If you are familiar with grief at all, chances are that you have heard of the five stages of grief — shock or denial, anger, bargaining, depression and acceptance.  Unfortunately, these stages imply that the process of grief occurs in steps.  A linear, progressive, series you can follow to “get through” your loss.  However, these five stages, developed and explained by Elizabeth Kubler-Ross in 1969, were originally written for people that were encountering their own death and dying, not for the bereaved.  This disconnect explains why the stages may not naturally fit the emotions we experience following loss—and that’s okay.  When it comes down to it, there is no formula, no linear process. These “stages” should be used as an outline or guideposts for our grief, not as a by-the-book instruction manual. 

As grievers, it is very natural to want to push through our sadness, defeat it, or to escape the strong emotions that come with loss altogether.  However, grief has its own timeline and its own plan for each of us. In all my years of doing grief therapy, I have yet to see one person who has lost a loved one and was able to skip over their grief process entirely—whether it occurs immediately following the loss or years down the line. Our emotions cannot be tied up in a pretty little package with a bow and put it away.  But the reality is we don’t need to “get over” our grief. We need to find ways to cope with and integrate it into our lives. And most importantly, I believe, to share it with others.

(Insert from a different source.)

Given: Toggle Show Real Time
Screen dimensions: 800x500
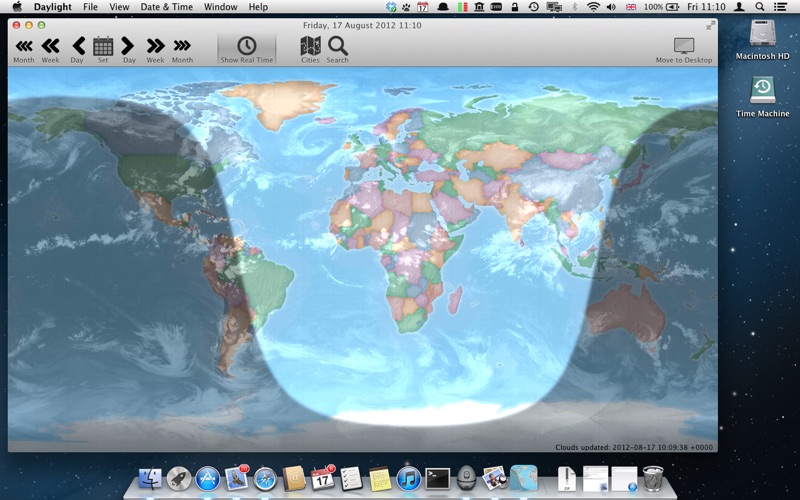Looking at the screenshot, I should pos(246,47).
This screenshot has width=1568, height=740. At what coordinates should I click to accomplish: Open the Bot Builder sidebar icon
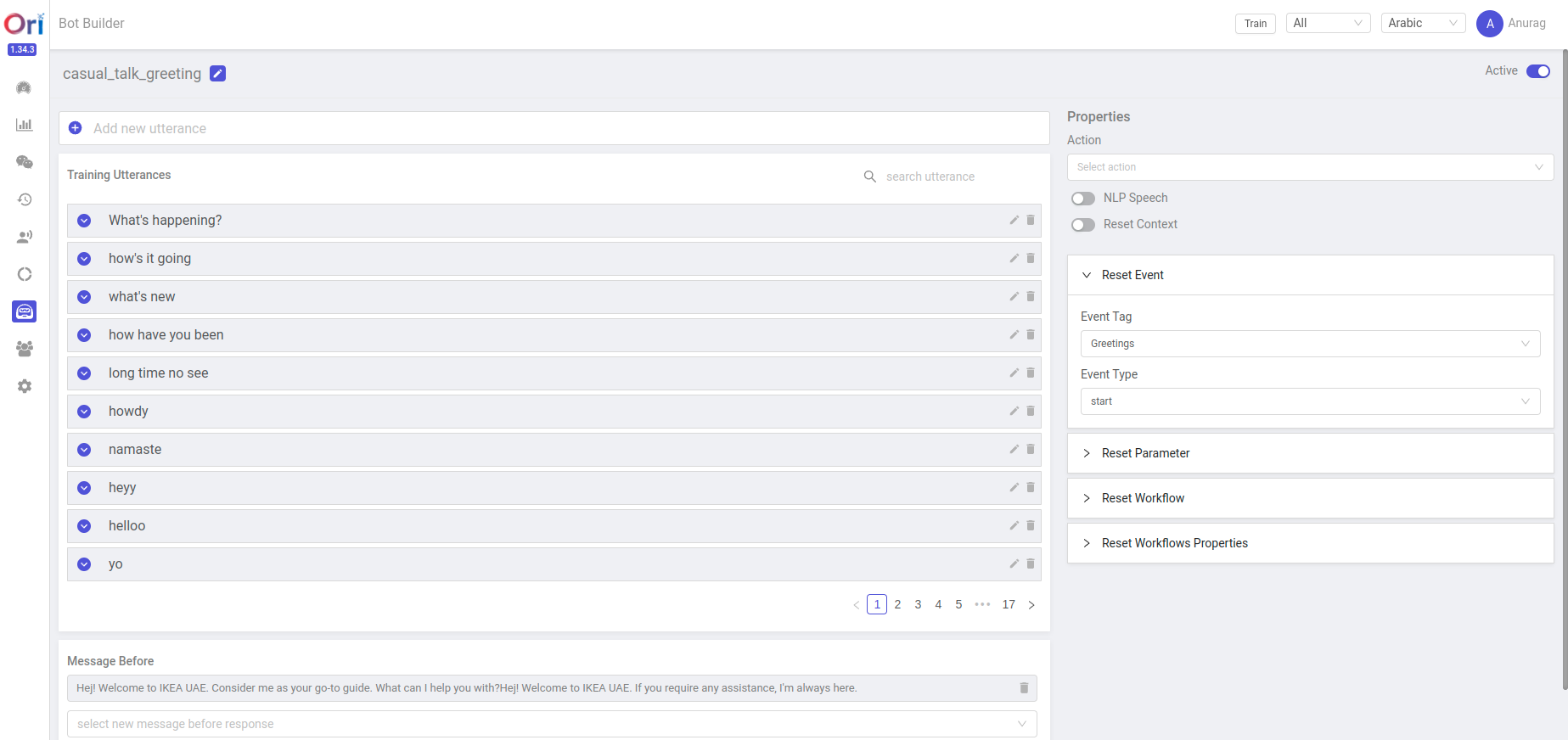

As painful as this process can be we must find ways to nurture, honor, and relinquish control of our grief.  One of the most important ways we can do this is to share our stories of loss—and not just once, not just a few times, but over and over again. As we tell our stories, we heal a little more each time, and more than likely we are also helping the hearts of others heal as well.  Our grief, our babies, our stories of loss are a piece of our journey, and sharing that journey with others gives us the opportunity to make room in our lives for the reality of this missing piece.

 I have heard from many people that in the beginning, friends and family listened to their stories and were receptive and helpful. But over time, grievers will say they just can’t keep telling the same story to people who don’t seem to understand or relate.  This is where finding our “peers in grief” becomes vital, and is an immense blessing of No Foot Too Small (NFTS). NFTS provides us with a built-in community of those who have grief in common. People that will listen to our stories and share their own, while simultaneously showing us we are not alone and we are not “falling behind in the process.”  Our loss happened. We lost our babies, and every day we are trying to make meaning of that loss.  There are no easy formulas or linear steps toward healing completely, but together we can share in both the trials and the triumphs that comes with this very particular kind of growth.  We don’t push each other through it and we don’t stop talking about it.  We honor our babies and our grief by sharing.